Text shown:
⁂

Thursday, 11 October, 2007 - 16:00
Campus: Brussels Humanities, Sciences & Engineering campus
D
2.01
Mark Brouns
phd defence

In medical applications it is important that aerosols reach the alveolar zone of the respiratory tract, to be effective. Before this region is reached, the aerosols have to pass the upper airway (UA), starting with the mouth and a 90-degree bend leading into the trachea. The UA geometry’s irregularity and constrictions (such as the vocal cords) potentially affect the deposition of inhaled aerosols.

The goal of this dissertation was to develop from the available CT-scans, a simplified yet realistic human UA geometry. From this computer generated UA geometry, a suitable physical model was created for Particle Image Velocimetry (PIV) measurements. Via Reynolds similitude, a seeded water-glycerine mixture, matching the refraction index of the transparent model was measured in a central sagittal plane of the model at four flow rates (corresponding to 10, 15, 30 and 45 l/min air breathing flow rate). These PIV measurements were compared with Computational Fluid Dynamics (CFD) simulations of the fluid phase. Of the various available turbulence models that were combined with the Reynolds Averaged Navier-Stokes (RANS) equations to compute the fluid phase in this UA model, the k-ω Shear-Stress Transport (SST) turbulence model best reproduced the experimental results.

⁂

Brief 1:
Answer from the PhD defence announcement:
(a) On which campus is the event held?
(b) At how many flow rates was the model measured?
(c) Which turbulence model best reproduced the experimental results?
Brief 2: Print the part of the PhD defence announcement that opens with the words containing "The goal of" and closes with "the experimental results.".
The data that comes next has no connection to the PhD defence announcement.

Extracted records
⁂

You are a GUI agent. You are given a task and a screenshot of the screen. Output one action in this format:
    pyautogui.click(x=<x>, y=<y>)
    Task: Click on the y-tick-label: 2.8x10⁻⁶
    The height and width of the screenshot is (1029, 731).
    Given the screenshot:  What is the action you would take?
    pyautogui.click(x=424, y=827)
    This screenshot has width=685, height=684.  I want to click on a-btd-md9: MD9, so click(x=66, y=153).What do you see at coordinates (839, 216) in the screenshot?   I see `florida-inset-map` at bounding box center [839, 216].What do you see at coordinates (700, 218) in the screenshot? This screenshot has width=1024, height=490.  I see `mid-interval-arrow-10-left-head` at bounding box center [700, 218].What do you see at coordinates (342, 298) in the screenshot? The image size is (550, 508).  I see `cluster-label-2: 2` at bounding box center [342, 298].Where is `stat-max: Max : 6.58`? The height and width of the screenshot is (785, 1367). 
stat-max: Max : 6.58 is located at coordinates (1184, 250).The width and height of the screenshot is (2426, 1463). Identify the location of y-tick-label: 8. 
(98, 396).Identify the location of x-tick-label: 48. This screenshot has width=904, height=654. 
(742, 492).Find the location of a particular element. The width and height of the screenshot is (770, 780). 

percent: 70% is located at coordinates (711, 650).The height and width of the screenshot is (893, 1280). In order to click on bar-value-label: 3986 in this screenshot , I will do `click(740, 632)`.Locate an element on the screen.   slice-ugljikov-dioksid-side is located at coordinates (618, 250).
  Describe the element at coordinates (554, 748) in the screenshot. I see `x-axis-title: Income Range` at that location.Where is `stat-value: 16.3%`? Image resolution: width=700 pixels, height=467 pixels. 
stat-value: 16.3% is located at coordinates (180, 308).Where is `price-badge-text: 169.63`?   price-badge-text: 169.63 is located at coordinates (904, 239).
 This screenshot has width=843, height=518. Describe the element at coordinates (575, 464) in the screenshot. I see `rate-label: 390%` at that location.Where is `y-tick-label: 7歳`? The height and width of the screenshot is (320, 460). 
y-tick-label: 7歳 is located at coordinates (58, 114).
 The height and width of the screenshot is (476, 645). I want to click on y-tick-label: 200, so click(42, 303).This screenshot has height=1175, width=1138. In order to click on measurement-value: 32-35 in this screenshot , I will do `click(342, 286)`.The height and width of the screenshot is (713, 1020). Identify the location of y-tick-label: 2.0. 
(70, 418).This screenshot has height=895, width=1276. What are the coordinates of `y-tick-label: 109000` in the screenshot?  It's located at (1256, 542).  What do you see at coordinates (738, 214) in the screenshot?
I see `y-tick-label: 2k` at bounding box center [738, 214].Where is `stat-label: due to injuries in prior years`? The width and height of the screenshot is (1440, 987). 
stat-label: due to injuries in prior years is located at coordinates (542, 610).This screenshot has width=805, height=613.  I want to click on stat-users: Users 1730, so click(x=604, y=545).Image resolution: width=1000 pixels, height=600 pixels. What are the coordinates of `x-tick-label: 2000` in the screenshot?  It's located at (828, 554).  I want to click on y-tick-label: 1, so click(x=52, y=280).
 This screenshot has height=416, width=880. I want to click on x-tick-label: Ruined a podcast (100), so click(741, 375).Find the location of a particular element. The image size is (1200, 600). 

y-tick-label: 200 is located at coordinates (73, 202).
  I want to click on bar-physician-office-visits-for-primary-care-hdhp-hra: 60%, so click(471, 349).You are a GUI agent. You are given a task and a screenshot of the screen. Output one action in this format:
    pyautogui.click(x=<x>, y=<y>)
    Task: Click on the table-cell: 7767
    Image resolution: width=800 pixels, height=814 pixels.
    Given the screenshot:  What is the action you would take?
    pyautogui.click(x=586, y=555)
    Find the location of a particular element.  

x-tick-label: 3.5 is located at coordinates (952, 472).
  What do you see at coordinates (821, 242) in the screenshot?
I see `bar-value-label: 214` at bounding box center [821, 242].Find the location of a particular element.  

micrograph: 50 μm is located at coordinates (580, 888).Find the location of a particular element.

⁂

Answer space 1:
(a) Brussels Humanities, Sciences & Engineering campus
(b) Four
(c) The k-ω Shear-Stress Transport (SST) turbulence model

Answer space 2:
The goal of this dissertation was to develop from the available CT-scans, a simplified yet realistic human UA geometry. From this computer generated UA geometry, a suitable physical model was created for Particle Image Velocimetry (PIV) measurements. Via Reynolds similitude, a seeded water-glycerine mixture, matching the refraction index of the transparent model was measured in a central sagittal plane of the model at four flow rates (corresponding to 10, 15, 30 and 45 l/min air breathing flow rate). These PIV measurements were compared with Computational Fluid Dynamics (CFD) simulations of the fluid phase. Of the various available turbulence models that were combined with the Reynolds Averaged Navier-Stokes (RANS) equations to compute the fluid phase in this UA model, the k-ω Shear-Stress Transport (SST) turbulence model best reproduced the experimental results.